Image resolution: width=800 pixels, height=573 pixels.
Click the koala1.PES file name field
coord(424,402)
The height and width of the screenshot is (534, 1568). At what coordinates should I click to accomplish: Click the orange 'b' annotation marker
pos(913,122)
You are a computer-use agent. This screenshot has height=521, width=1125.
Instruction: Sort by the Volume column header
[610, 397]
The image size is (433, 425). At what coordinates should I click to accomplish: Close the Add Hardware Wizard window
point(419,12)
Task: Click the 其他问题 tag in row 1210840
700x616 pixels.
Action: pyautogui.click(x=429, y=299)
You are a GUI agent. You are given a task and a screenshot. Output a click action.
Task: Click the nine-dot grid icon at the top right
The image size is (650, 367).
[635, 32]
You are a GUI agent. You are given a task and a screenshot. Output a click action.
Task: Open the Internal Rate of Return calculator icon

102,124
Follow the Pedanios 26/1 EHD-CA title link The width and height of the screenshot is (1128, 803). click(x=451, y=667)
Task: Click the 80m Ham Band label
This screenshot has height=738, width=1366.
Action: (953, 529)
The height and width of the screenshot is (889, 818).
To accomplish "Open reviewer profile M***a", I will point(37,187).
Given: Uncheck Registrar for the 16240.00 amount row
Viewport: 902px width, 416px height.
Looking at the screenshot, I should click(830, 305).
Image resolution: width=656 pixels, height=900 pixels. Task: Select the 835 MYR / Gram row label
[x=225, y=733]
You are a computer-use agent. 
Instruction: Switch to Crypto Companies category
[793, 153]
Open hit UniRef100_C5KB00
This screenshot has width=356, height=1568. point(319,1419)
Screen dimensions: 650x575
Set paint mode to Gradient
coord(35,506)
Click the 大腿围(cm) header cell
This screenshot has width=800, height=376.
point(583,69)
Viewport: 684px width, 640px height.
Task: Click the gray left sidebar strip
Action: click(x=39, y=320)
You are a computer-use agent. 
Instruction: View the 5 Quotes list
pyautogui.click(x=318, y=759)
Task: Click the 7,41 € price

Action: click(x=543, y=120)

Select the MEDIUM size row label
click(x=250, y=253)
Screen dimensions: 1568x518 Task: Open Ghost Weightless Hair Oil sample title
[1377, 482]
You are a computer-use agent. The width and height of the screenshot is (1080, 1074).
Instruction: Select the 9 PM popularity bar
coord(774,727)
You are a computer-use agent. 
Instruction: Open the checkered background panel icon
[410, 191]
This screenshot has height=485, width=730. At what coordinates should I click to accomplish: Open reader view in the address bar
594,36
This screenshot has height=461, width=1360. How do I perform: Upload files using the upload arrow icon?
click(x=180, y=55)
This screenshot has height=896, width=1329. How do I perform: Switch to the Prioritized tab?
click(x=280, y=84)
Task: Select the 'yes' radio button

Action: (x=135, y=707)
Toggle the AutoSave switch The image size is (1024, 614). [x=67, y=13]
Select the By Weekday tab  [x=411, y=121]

────────────────────────────────────────

▶ EXERCISE
Exact lines only, please: output the listing from the first line to the line with "Task: Click the 其他问题 tag in row 1210840", both included.

▶ REPLY
Image resolution: width=800 pixels, height=573 pixels.
Click the koala1.PES file name field
coord(424,402)
The height and width of the screenshot is (534, 1568). At what coordinates should I click to accomplish: Click the orange 'b' annotation marker
pos(913,122)
You are a computer-use agent. This screenshot has height=521, width=1125.
Instruction: Sort by the Volume column header
[610, 397]
The image size is (433, 425). At what coordinates should I click to accomplish: Close the Add Hardware Wizard window
point(419,12)
Task: Click the 其他问题 tag in row 1210840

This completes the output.